Grand’Place – Les maisons remarquables

La Grand’Place

La Grand’Place, qui est classée par la Commission Royale des Monuments et des Sites, est de forme triangulaire. Un “wel” (un abreuvoir) se trouvait dans la partie la plus étroite. A l’opposé, se trouvait une pompe à  eau où les Rhodiens allaient s’alimenter en eau potable.

Le chemin qui longe la Grand’Place est l’ancienne voie de communication entre Soignies et Binche.

Il n’y a pas si longtemps, dans les années 50-60, de nombreux commerces étaient installés autour de la place : un horloger (M. Latignies), des cafés, un Bon Grain, une papeterie,  une biscuiterie (maison Coppens, située dans la maison du Cornet), un droguiste, une quincaillerie.

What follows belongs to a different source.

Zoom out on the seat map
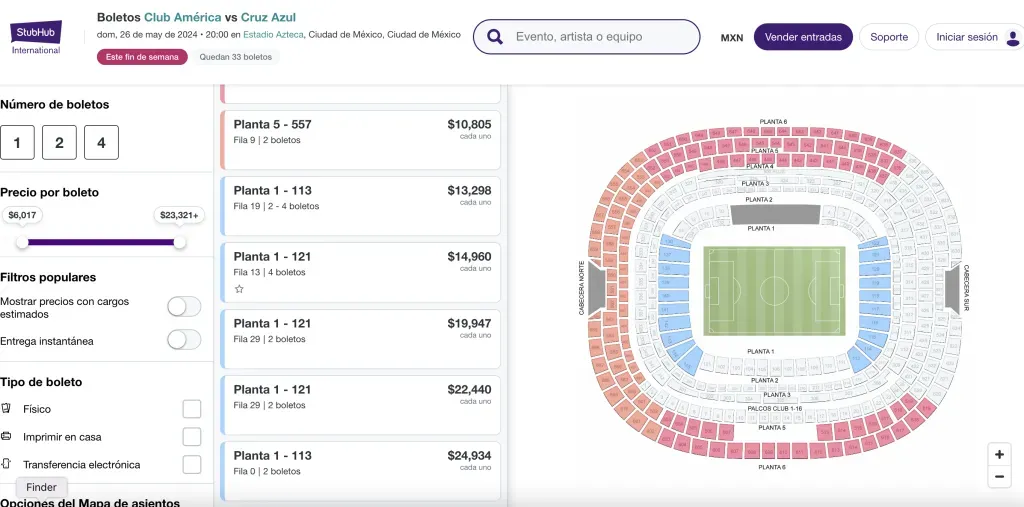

Une partie de la Grand’Place était autrefois entourée de bornes en pierre. Début 1900, ces pierres furent enlevées et bornent de nos jours le Square Mabille.

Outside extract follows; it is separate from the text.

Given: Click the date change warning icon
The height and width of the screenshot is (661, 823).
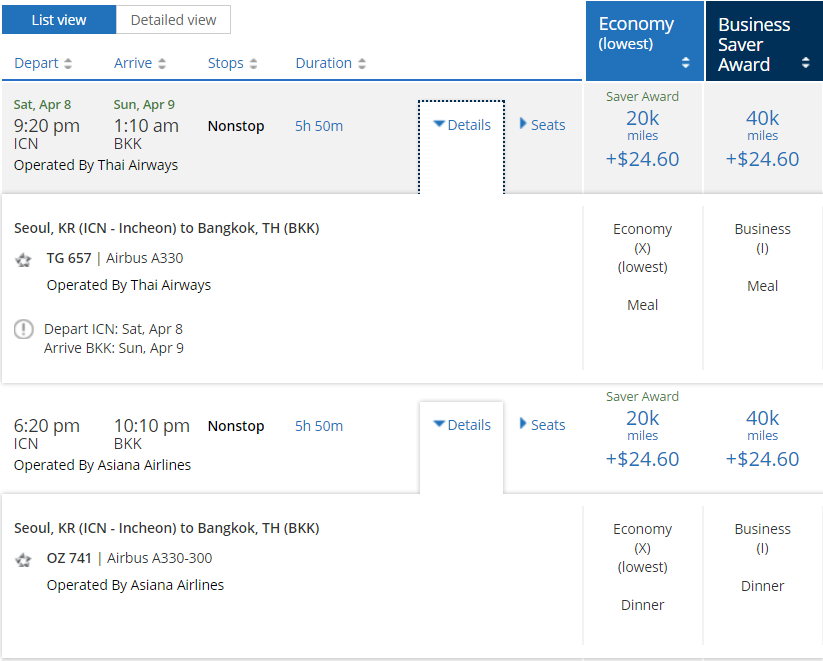Looking at the screenshot, I should (x=24, y=329).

En 2002, la Grand’Place a été entièrement rénovée et une fontaine, œuvre de Freddy Taminiaux, un sculpteur écaussinnois, fut installée. Elle symbolise la fertilité.

L’hôtel de Ville

Il date de 1862. Il remplaça la “Maison de la paix” qui était située à l’angle de la rue de l’hôtel de Ville. La façade s’inspire amplement de la partie centrale du château : 6 ouvertures, fronton triangulaire, balcon avec garde-fou. C’est le prince Emmanuel de Croÿ qui en proposa les plans. Jusqu’en décembre 2005, il abritait la justice de paix d’où les mots “paix – justice – lois” gravés sur le fronton. Il dispose d’une horloge dont le mécanisme a été dessiné par le prince Emmanuel de Croÿ en 1864.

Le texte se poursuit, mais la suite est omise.